Il merito di aver coniato il termine epigenetica è di Conrad Hal Waddinghton (biologo britannico) che in realtà non l’ha fatto ieri ma qualche decennio fa (1905-1975).
Epi deriva dal greco e significa sopra, sta ad indicare una branca ben specifica della genetica che si occupa dei cambiamenti fenotipici ereditabili da una cellula o da un organismo in cui però non si osserva la variazione del genotipo.
Per fenotipo si considera l’insieme delle caratteristiche morfologiche e funzionali di un organismo espressioni del suo genotipo e dalle influenze ambientali.
Il genotipo è la costituzione genetica di un individuo quella che si tramanda da generazione in generazioni da genitori a figli tramite la complessa molecola del DNA.
Tratti di fenotipo osservabili in una persona in modo semplice ed immediato sono ad esempio l’altezza, il colore degli occhi, il gruppo sanguigno.
Ora Waddinghton ha attirato l’attenzione sul fatto che esistono delle variazioni nell’espressione dei nostri geni che non sono provocate da vere e proprie mutazioni genetiche (del DNA) ma che possono essere talvolta anche trasmissibili.
Tradotto in modo forse più accessibile l’epigenetica studia quelle modificazioni e quei cambiamenti che sono in grado di variare il fenotipo di un individuo ma senza alterarne il genotipo.
Per capire quando stiamo affermando bisogna fare un piccolo passo indietro.

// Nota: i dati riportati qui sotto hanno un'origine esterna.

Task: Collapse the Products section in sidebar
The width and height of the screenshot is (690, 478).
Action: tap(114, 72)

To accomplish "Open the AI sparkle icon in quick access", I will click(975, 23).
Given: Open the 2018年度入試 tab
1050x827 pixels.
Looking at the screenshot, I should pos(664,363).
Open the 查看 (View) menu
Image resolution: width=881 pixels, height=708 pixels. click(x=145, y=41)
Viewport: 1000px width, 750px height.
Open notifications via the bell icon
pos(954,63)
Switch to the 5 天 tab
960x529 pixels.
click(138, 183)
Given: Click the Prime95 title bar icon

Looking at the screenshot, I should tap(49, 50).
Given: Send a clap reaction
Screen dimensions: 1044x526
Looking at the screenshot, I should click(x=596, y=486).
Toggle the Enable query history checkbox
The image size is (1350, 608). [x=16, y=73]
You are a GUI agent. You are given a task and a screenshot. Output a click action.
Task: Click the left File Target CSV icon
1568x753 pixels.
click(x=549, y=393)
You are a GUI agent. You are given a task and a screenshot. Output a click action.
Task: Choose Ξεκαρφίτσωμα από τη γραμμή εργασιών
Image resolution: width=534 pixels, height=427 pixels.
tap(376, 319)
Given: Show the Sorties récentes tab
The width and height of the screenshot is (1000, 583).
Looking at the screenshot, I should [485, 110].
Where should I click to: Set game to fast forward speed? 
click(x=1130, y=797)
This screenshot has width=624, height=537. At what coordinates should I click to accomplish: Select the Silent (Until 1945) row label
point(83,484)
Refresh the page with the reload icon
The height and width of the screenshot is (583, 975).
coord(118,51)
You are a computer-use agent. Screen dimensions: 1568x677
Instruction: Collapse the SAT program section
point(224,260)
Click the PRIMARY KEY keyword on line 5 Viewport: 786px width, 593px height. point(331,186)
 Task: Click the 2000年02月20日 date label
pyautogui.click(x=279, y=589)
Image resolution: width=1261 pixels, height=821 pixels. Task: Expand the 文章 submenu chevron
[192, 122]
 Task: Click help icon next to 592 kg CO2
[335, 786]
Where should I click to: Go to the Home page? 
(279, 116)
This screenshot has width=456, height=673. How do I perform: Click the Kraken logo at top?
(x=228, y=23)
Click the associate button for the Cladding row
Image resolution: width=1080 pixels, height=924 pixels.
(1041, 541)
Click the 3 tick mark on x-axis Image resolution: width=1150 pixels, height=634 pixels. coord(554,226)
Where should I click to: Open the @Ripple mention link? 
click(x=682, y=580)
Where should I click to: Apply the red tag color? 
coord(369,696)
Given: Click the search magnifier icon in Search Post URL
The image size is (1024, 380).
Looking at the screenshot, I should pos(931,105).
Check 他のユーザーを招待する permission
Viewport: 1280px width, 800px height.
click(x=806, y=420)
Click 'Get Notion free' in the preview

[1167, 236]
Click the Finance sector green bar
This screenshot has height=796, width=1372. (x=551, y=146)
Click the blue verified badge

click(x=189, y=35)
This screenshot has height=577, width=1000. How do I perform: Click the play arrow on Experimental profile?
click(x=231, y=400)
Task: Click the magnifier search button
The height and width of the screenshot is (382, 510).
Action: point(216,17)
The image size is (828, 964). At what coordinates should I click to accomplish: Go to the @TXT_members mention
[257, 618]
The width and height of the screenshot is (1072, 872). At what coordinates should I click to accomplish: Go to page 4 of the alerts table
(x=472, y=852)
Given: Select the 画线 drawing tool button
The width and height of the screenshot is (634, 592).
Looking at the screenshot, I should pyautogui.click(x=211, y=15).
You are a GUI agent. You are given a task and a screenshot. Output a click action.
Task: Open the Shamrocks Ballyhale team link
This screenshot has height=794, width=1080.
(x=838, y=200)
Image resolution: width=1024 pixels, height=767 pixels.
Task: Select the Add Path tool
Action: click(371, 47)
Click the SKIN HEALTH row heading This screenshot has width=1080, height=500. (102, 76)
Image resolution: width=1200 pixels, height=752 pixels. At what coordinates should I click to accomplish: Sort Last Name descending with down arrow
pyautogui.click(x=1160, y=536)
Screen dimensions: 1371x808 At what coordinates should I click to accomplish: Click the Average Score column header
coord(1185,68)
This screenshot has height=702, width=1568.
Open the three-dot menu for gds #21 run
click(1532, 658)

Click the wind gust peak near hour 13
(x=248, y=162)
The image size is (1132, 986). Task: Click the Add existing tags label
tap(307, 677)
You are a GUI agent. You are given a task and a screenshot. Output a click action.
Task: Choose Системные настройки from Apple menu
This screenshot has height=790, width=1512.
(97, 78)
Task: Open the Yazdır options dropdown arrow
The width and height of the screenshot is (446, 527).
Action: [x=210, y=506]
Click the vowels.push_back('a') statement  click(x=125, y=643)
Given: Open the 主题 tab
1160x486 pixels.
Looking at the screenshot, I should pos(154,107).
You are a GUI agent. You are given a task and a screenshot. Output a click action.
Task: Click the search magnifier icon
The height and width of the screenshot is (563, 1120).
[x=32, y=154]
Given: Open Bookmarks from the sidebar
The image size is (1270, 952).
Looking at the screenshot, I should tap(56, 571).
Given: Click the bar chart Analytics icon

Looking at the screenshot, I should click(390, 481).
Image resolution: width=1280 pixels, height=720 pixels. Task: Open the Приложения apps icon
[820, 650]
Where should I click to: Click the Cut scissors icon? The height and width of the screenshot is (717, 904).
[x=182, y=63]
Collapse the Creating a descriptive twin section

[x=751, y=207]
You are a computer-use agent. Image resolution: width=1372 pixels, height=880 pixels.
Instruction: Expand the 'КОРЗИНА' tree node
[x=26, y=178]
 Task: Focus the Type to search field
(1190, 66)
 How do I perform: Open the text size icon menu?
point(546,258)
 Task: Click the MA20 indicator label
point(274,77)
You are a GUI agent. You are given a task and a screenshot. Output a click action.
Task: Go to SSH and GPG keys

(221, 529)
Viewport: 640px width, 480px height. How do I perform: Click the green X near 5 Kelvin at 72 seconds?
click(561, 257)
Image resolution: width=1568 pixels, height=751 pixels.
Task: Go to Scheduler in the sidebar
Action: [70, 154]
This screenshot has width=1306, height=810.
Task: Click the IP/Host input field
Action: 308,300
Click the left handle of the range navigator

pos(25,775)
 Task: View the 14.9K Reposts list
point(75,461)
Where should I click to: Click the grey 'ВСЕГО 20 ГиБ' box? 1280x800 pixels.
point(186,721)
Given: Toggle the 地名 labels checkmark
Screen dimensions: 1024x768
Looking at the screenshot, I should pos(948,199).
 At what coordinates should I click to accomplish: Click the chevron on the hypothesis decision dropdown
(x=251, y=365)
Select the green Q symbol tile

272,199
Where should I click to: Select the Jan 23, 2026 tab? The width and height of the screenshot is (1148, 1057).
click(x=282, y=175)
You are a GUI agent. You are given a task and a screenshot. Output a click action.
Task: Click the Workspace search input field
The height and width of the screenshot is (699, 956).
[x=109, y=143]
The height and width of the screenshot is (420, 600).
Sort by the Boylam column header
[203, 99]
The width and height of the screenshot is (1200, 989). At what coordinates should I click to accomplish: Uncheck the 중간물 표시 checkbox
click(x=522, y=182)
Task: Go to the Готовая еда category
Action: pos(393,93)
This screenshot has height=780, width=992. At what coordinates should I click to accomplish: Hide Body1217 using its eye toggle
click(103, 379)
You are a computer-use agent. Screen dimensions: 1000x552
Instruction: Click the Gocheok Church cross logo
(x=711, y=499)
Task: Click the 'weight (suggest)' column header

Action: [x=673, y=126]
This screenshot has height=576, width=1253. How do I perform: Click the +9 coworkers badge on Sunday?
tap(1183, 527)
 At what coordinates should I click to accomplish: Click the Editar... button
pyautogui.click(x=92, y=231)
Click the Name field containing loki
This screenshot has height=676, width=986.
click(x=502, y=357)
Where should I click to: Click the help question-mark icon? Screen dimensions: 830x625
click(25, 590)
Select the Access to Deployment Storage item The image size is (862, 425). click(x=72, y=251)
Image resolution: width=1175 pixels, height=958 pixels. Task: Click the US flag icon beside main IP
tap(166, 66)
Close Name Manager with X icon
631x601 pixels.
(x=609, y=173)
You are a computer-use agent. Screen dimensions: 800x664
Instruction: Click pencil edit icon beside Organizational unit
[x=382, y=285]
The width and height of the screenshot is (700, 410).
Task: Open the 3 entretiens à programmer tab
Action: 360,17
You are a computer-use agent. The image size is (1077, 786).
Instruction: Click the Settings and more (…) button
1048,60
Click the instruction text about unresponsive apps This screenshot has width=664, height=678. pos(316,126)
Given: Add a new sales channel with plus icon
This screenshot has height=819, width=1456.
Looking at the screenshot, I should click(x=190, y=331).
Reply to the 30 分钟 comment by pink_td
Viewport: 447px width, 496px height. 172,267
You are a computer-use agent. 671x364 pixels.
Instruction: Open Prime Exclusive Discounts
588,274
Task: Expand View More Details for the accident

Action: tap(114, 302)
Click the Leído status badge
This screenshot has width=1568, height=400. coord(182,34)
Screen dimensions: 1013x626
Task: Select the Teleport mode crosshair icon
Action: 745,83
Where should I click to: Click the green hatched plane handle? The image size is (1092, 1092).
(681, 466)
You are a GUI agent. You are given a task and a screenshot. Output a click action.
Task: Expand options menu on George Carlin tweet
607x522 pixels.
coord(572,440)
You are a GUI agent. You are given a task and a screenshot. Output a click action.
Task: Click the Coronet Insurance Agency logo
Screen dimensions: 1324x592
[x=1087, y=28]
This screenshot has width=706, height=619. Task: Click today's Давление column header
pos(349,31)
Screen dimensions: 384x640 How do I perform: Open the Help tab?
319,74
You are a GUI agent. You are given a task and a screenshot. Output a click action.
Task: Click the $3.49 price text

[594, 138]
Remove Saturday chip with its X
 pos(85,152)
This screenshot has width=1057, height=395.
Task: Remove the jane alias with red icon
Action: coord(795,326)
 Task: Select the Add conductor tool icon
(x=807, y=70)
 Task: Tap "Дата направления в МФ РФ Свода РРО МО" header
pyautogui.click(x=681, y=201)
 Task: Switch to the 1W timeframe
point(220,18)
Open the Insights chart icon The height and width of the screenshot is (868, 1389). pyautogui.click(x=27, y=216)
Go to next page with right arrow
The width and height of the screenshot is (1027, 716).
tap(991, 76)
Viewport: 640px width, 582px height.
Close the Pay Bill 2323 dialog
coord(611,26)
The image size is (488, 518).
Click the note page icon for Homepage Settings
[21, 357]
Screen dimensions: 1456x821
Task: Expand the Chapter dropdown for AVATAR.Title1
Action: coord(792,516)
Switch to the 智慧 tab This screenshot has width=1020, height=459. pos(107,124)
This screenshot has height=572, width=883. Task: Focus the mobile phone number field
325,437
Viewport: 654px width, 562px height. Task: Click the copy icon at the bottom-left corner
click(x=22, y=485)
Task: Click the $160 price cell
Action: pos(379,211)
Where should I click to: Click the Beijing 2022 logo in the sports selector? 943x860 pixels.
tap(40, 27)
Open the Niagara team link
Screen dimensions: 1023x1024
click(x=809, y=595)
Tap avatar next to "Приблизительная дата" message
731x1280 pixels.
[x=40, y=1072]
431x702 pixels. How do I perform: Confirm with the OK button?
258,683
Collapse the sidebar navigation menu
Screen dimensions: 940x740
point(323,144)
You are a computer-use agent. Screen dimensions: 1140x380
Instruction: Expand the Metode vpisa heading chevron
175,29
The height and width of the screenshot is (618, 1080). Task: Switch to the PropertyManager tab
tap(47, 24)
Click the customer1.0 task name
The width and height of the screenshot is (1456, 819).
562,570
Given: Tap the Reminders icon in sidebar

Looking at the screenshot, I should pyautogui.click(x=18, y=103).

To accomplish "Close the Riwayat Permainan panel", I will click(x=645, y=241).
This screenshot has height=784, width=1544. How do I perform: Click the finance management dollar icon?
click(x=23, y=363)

Il DNA è contenuto in ogni nucleo cellulare è fatto da una doppia elica di unità che si ripetono, dette nucleotidi.
Esistono 4 tipi diversi di nucleotidi che si distinguono per la diversità di una delle loro componenti azotate, adenina, timina citosina e guanina.
La trascrizione dei geni contenuti nel DNA è regolata da fattori di trascrizione che si legano a particolari parti dell’elica e possono attivare o reprimere i geni.
Questi ultimi sono sequenze di DNA che contengono il codice per la produzione di una specifica proteina che a sua volta funziona su una o più cellule del nostro organismo e trasmettono i fattori ereditari.
Il segnale epigenetico è quindi quella modificazione all’accesso al DNA determinando di fatto una variazione del fenotipo, ma senza intaccare la sequenza genetica del DNA stesso.
Per fare un esempio tecnico, ma semplice, la metilazione (cioè l’aggiunta di un gruppo metilico) del DNA riduce la capacità di trascrizione del gene attivando o meno il sito promotore che, stando a monte dei geni, permette l’inizio della trascrizione degli stessi.
Ora perché questa scoperta è fondamentale e come ricade in modo diretto sulla vita noi tutti influenzando la nostra salute (e quella delle generazioni che ci seguiranno) in modo determinante?
Perché la modificazione epigenetica si è scoperto avviene in risposta a stimoli ambientali ed esterni che ci circondano, compresi stili di vita (fumo, alimentazione ed attività fisica) come se fosse un cambiamento adattivo delle nostre cellule.
Un esempio può essere una cellula del sistema nervoso (neurone) che può attivare adattamenti epigenetici per migliorare la memoria o in modo opposto per favorire l’insorgenza di malattie mentali o tumori.
Le variazioni epigenetiche possono essere tanto reversibili quanto ereditarie ma soprattutto possono avvenire a diversi stadi della vita sia in stadio embrionale, quando le cellule si differenziano, che quando l’organismo è ben sviluppato (da adulti).
Tutto ciò ha scatenato la ricerca in campo farmacologico terapeutico per individuare il modo di utilizzare l’epigenetica come terapia/prevenzione.
Nel frattempo bene faremo tutti a ricordarci che qualcosa, come sempre, possiamo farla noi per la nostra salute e soprattutto lo potranno fare i futuri genitori nel ‘prepararsi’ in modo corretto per assicurare ai nascituri la miglior base di partenza per la vita.